*What you are asked to do*. Please turn everything from the line containing "You are a computer-use" down to the end of the rows into a Markdown table with the columns Number and Line, omitting blank lines and leaving out the pictures.
--- Start of Listed entries ---
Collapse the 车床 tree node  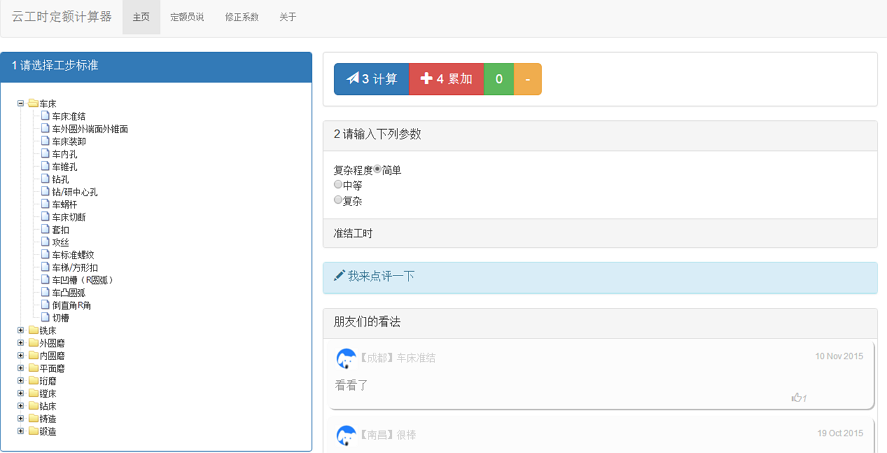20,103
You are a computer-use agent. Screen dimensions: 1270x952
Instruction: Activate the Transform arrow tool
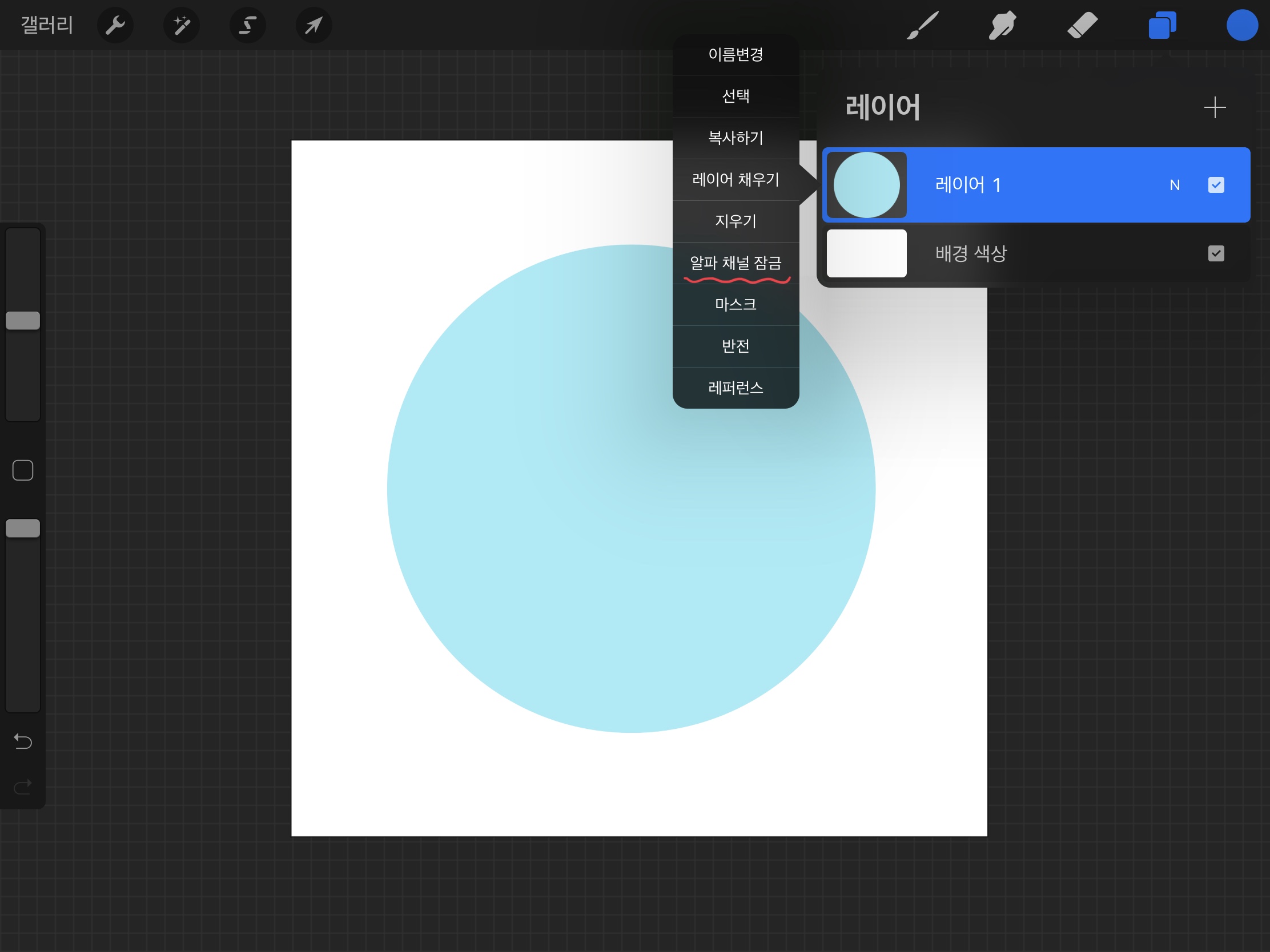(x=314, y=25)
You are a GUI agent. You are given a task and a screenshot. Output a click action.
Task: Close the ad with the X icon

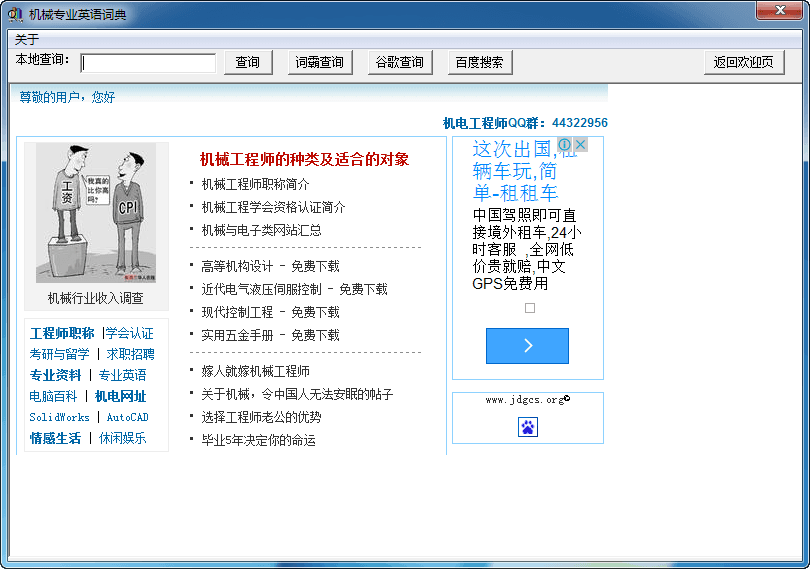pyautogui.click(x=581, y=145)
--- End of Listed entries ---
*Expected answer*.
| Number | Line |
|---|---|
| 1 | You are a computer-use agent. Screen dimensions: 1270x952 |
| 2 | Instruction: Activate the Transform arrow tool |
| 3 | (x=314, y=25) |
| 4 | You are a GUI agent. You are given a task and a screenshot. Output a click action. |
| 5 | Task: Close the ad with the X icon |
| 6 | pyautogui.click(x=581, y=145) |